**Work request:** The number of lines in the entries below holding the word "computer" is all that is needed here.

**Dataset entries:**
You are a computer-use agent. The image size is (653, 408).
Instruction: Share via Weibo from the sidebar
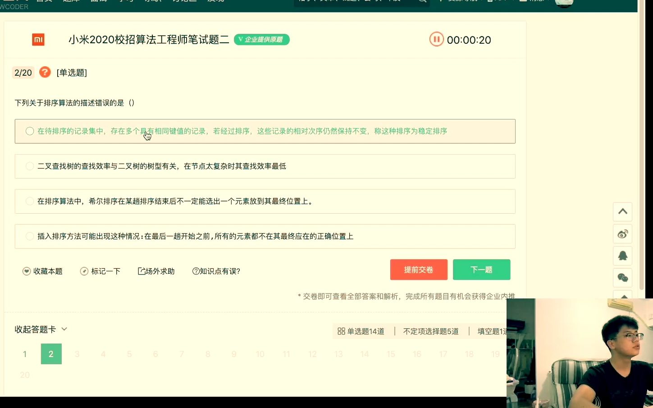tap(622, 234)
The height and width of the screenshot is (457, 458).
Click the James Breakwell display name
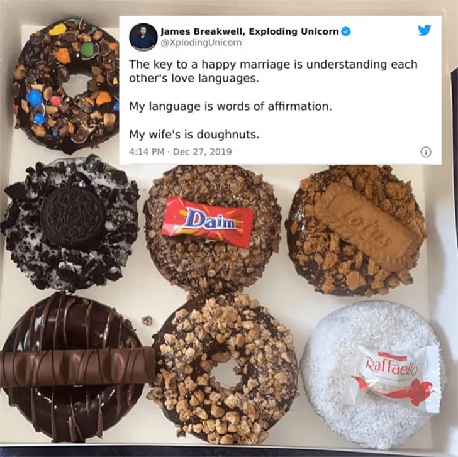click(250, 31)
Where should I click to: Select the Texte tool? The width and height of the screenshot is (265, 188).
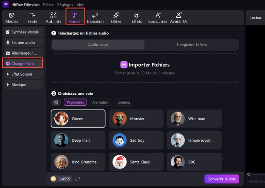[32, 18]

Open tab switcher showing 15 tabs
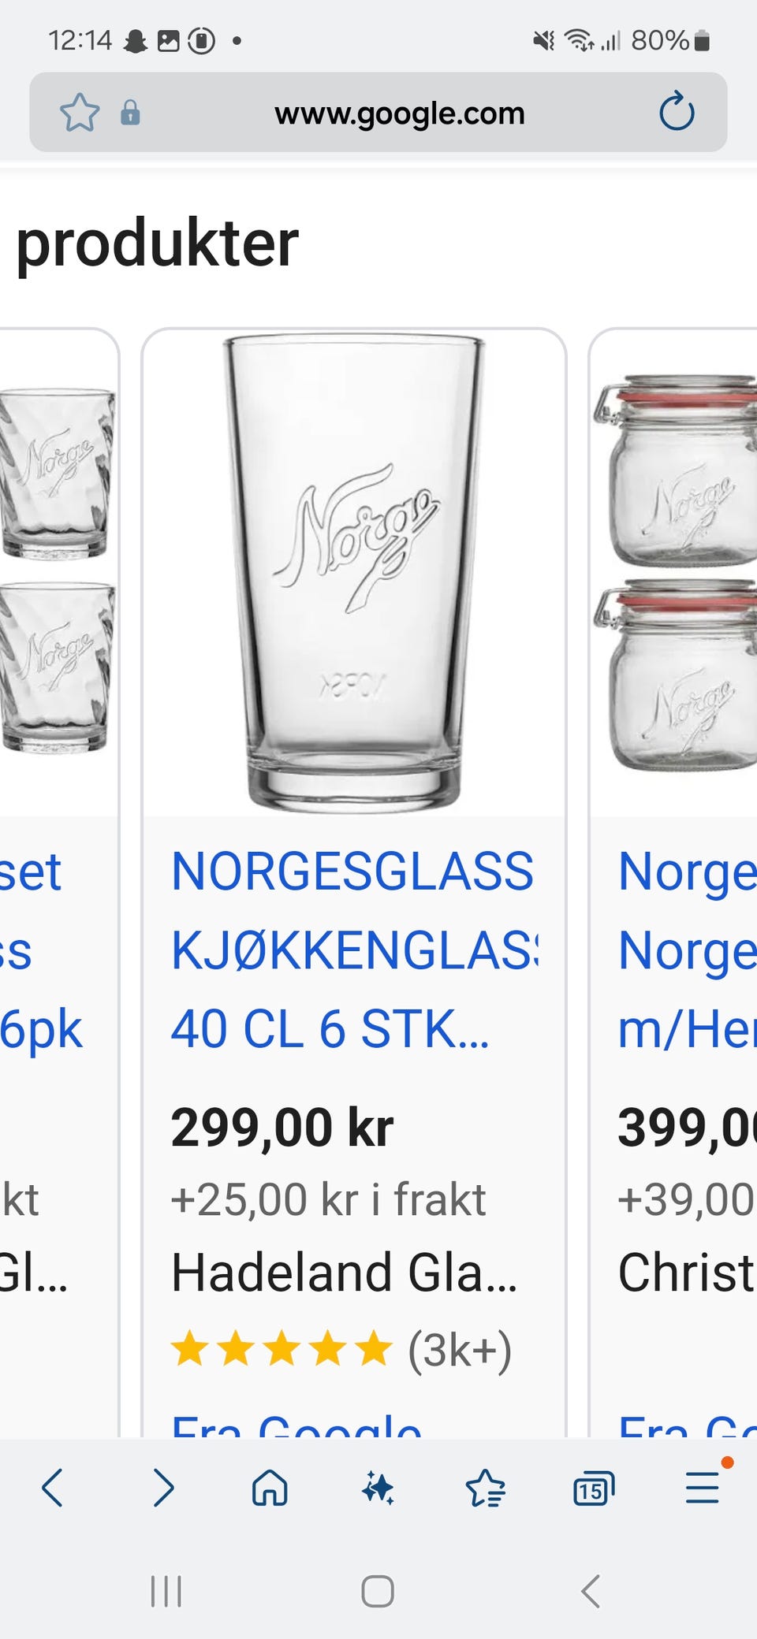[593, 1488]
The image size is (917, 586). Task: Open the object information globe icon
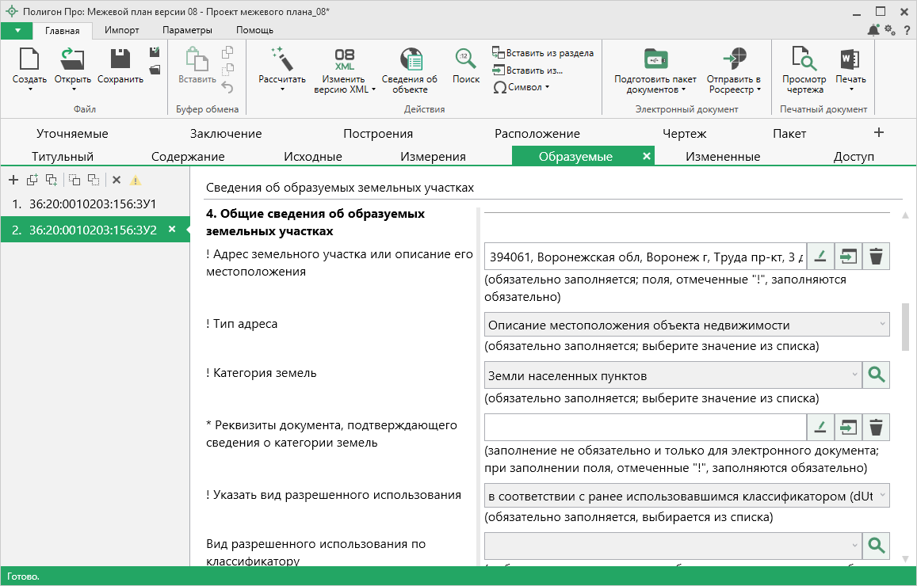[410, 60]
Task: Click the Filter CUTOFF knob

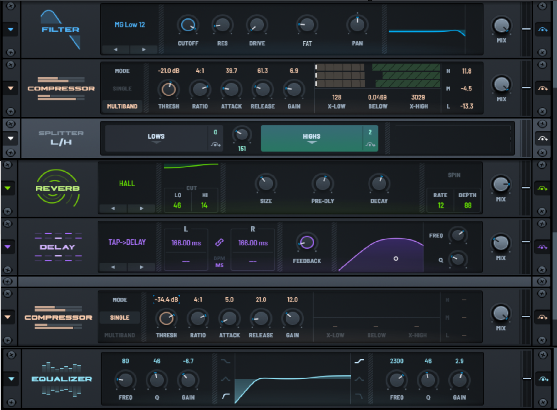Action: point(188,25)
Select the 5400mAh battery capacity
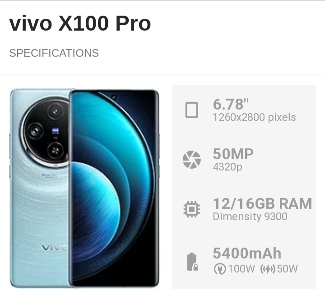This screenshot has width=325, height=296. tap(247, 253)
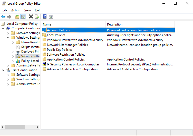This screenshot has width=193, height=136.
Task: Click the Show/Hide Action Pane icon
Action: tap(51, 17)
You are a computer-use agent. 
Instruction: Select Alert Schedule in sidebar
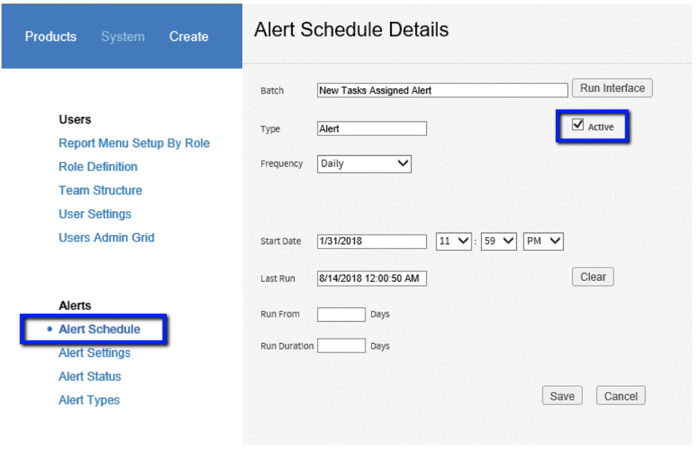coord(100,329)
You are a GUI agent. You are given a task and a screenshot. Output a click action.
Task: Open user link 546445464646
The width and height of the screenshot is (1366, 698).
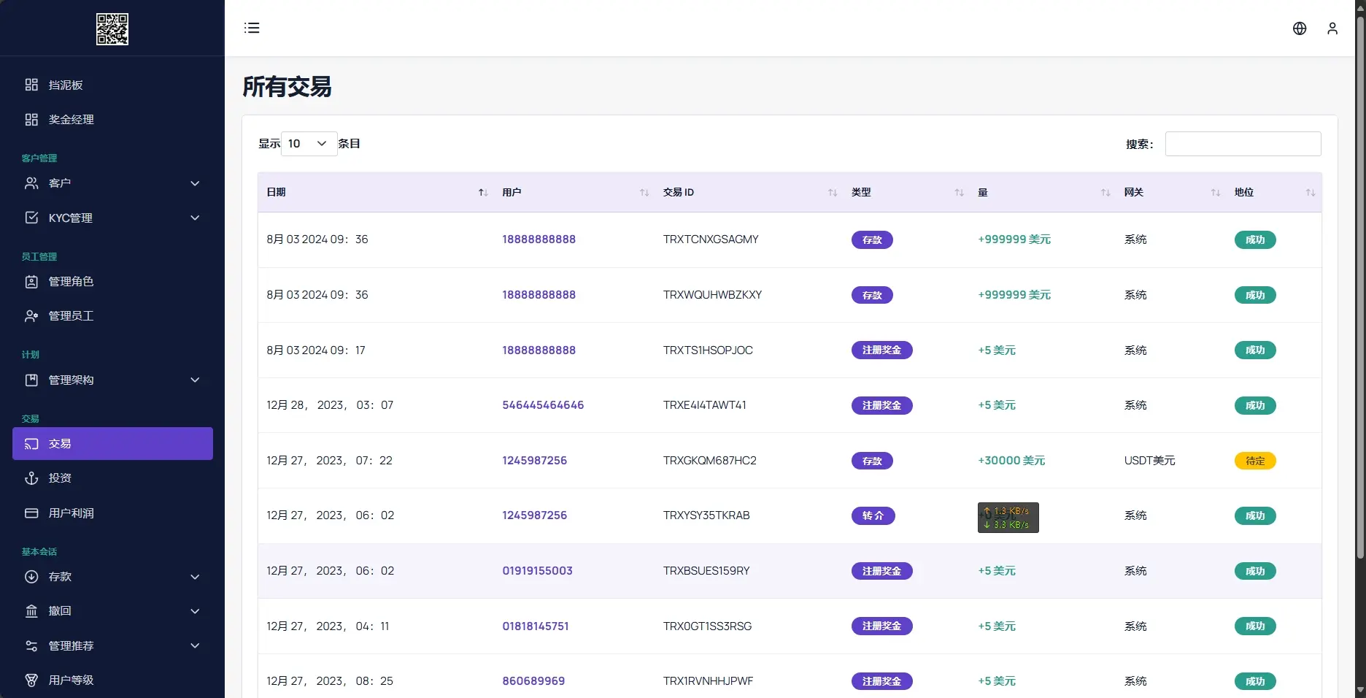(543, 405)
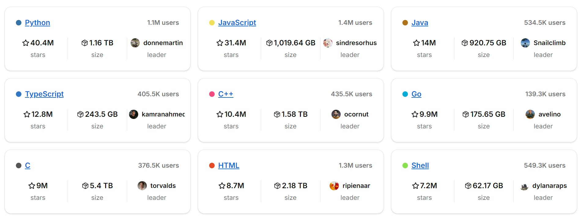This screenshot has height=217, width=581.
Task: Click the package icon beside 2.18 TB
Action: coord(277,186)
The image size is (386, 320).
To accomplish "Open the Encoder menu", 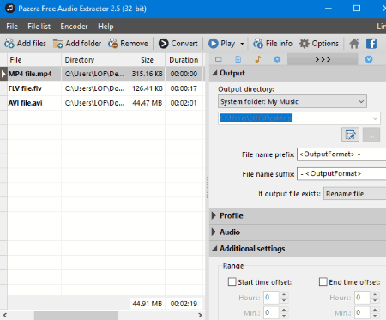I will point(74,27).
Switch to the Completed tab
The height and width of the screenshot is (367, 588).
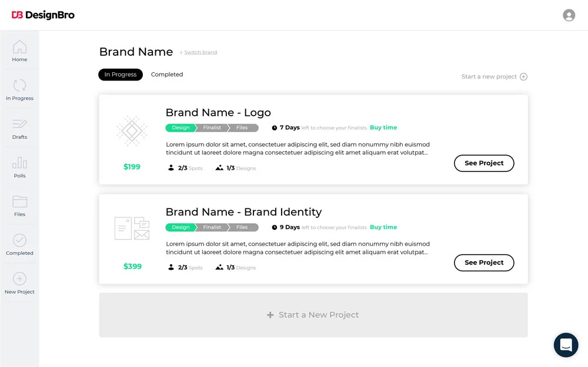pos(167,75)
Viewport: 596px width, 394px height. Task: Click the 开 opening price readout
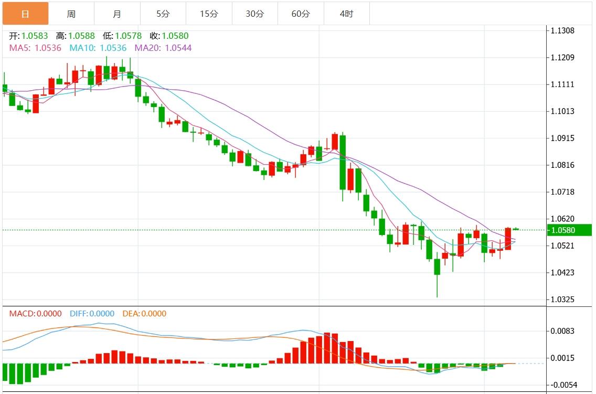(x=29, y=36)
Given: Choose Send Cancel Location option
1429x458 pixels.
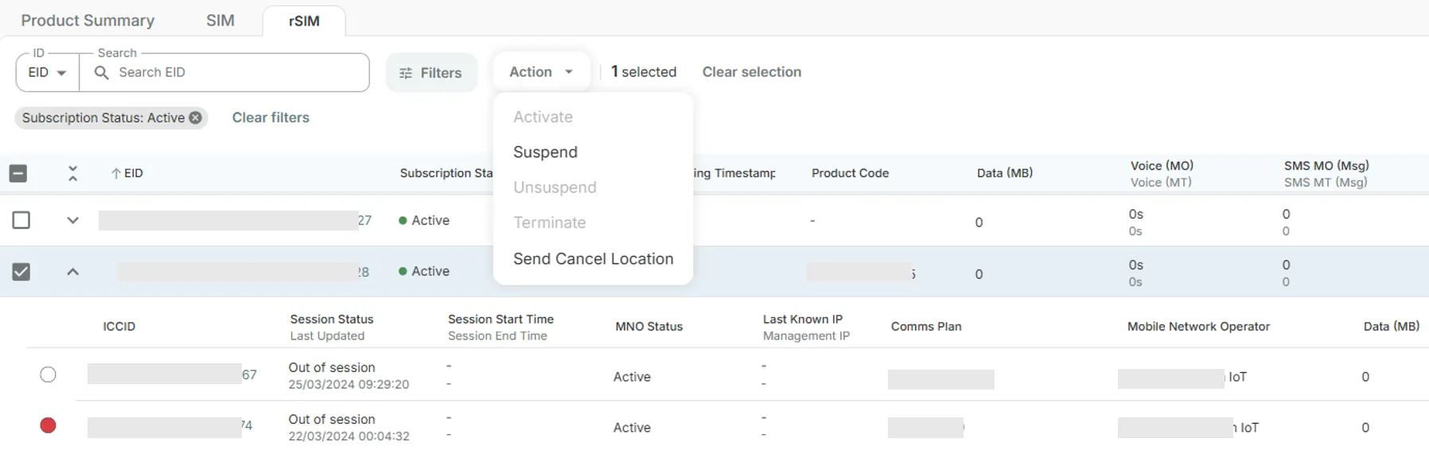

**The completed task:** 2